Is definitely a lot faster, but is there any possibility to remove the outer for-loop too? And is there a way to make a for-loop parallel, with an @parallel or something?

Answer 1

One way to parallelize the loop is to construct it in such a way as to use map. In that case, you can then use multiprocessing.Pool to use a parallel map.

I would change this:

for (vv,hh) in zip(VV1,HH1):
    comp+= numpy.min((vv-precomp[...,0])**2+(hh-precomp[...,1])**2, axis=2)

To something like this:

def buildcomp(vvhh):
    vv, hh = vvhh
    return numpy.min((vv-precomp[...,0])**2+(hh-precomp[...,1])**2, axis=2)

if __name__=='__main__':
    from multiprocessing import Pool
    nthreads = 2
    p = Pool(nthreads)
    complist = p.map(buildcomp, np.column_stack((VV1,HH1)))
    comp = np.dstack(complist).sum(-1)

Note that the dstack assumes that each comp.ndim is 2, because it will add a third axis, and sum along it.
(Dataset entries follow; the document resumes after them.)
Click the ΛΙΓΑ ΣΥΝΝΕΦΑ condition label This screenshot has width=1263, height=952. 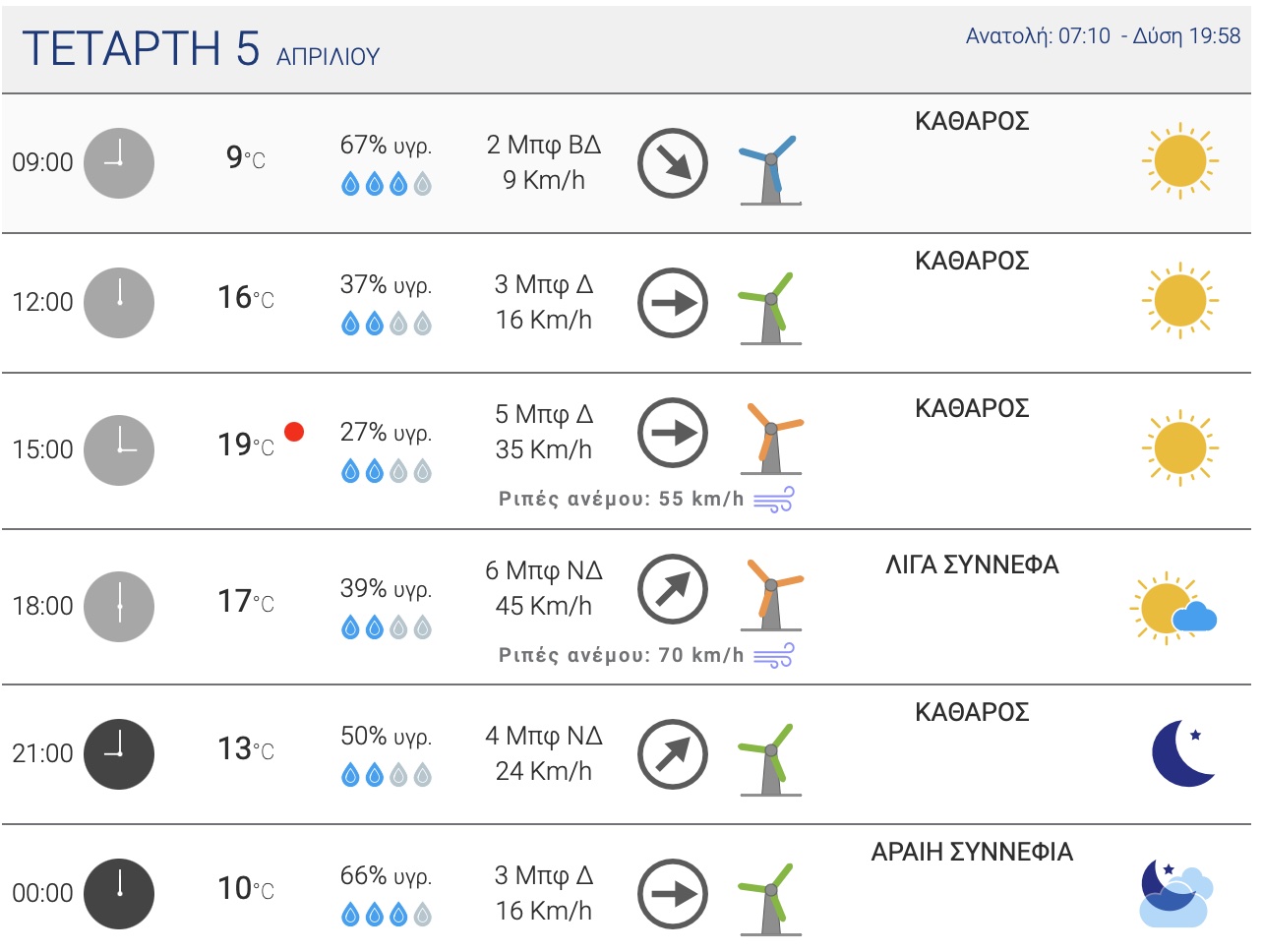pyautogui.click(x=972, y=565)
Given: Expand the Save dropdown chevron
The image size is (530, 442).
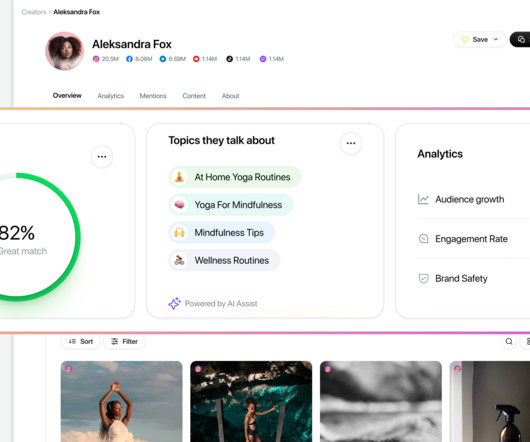Looking at the screenshot, I should coord(496,39).
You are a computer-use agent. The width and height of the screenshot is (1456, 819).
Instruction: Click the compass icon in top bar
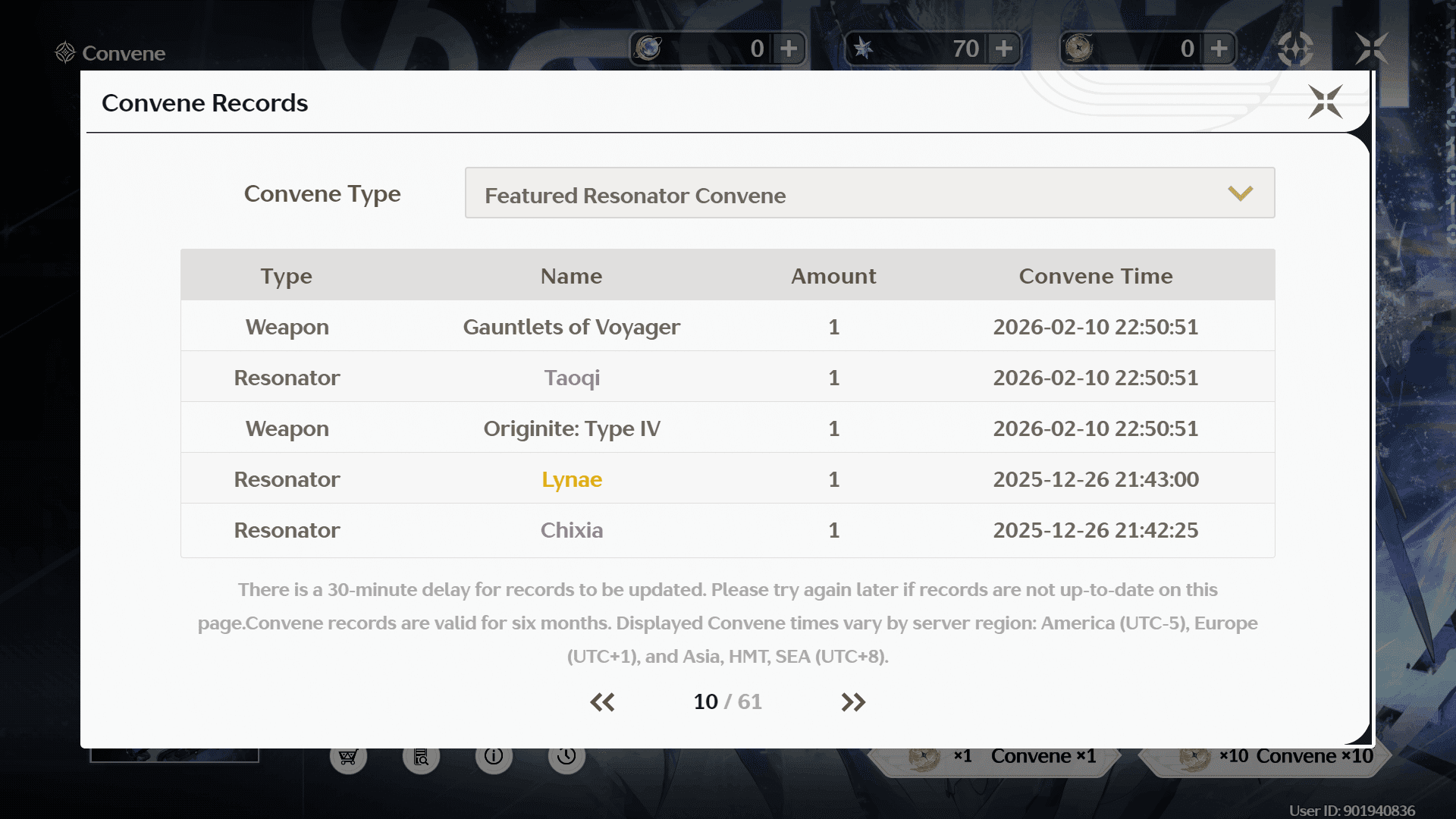point(1295,49)
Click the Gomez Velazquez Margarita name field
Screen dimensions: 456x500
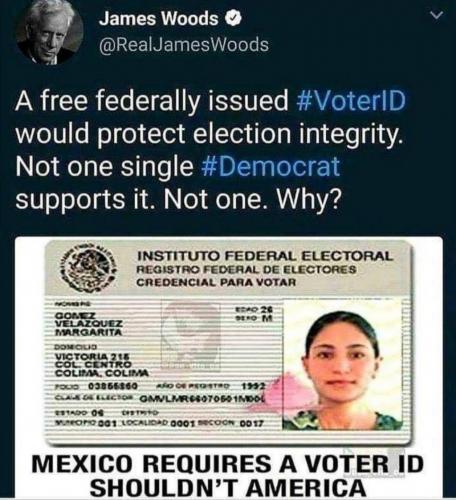89,324
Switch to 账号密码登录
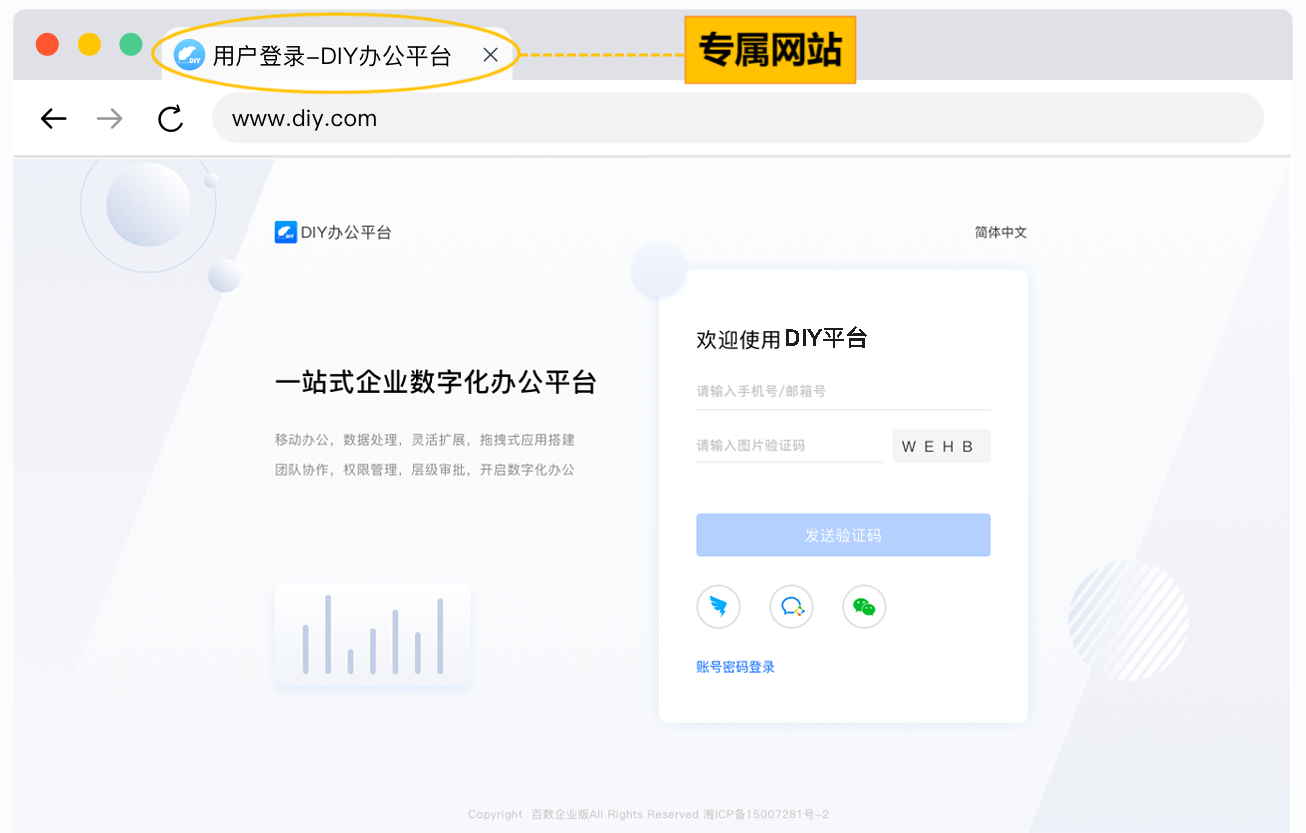 pos(735,667)
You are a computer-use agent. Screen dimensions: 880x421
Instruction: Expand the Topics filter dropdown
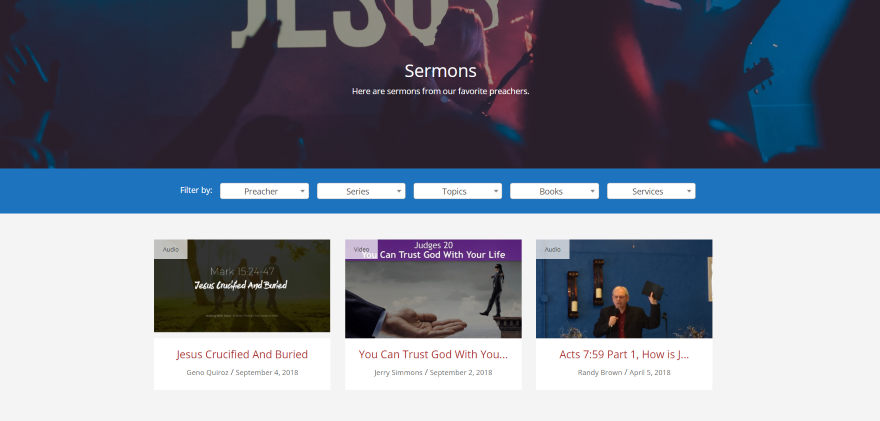(457, 191)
This will slow it down a bit because you have to build the list, stack it, then sum it, but these are all either parallel or numpy operations.

I also changed the zip to a numpy operation np.column_stack, since zip is much slower for long arrays, assuming they're already 1d arrays (which they are in your example).

I can't easily test this so if there's a problem, feel free to let me know.

Answer 2

This can replace the inner loops, j and jj

comp0 = numpy.min((vv-precomp[...,0])**2+(hh-precomp[...,1])**2, axis=2)

This may be a replacement for the whole loop, though all this indexing is stretching my mind a bit. (this creates a large intermediate array though)

comp = numpy.sum(
        numpy.min((VV1.reshape(-1,1,1,1) - precomp[numpy.newaxis,...,0])**2
                 +(HH1.reshape(-1,1,1,1) - precomp[numpy.newaxis,...,1])**2, 
                 axis=2),
        axis=0)

Answer 3

In computer science, there is the concept of Big O notation, used for getting an approximation of how much work is required to do something. To make a program fast, do as little as possible.

This is why Janne's answer is so much faster, you do fewer calculations. Taking this principle farther, we can apply the concept of memoization, because you are CPU bound instead of RAM bound. You can use the memory library, if it needs to be more complex than the following example.

class AutoVivification(dict):
        """Implementation of perl's autovivification feature."""
        def __getitem__(self, item):
            try:
                return dict.__getitem__(self, item)
            except KeyError:
                value = self[item] = type(self)()
                return value

memo = AutoVivification()

def memoize(n, arr, end):
    if not memo[n][arr][end]:
        memo[n][arr][end] = (n-arr[...,end])**2        
    return memo[n][arr][end]


for (vv,hh) in zip(VV1,HH1):
    first = memoize(vv, precomp, 0)
    second = memoize(hh, precomp, 1)
    comp+= numpy.min(first+second, axis=2)

Anything that has already been computed gets saved to memory in the dictionary, and we can look it up later instead of recomputing it. You can even break down the math being done into smaller steps that are each memoized if necessary.

The AutoVivification dictionary is just to make it easier to save the results inside of memoize, because I'm lazy. Again, you can memoize any of the math you do, so if numpy.min is slow, memoize it too.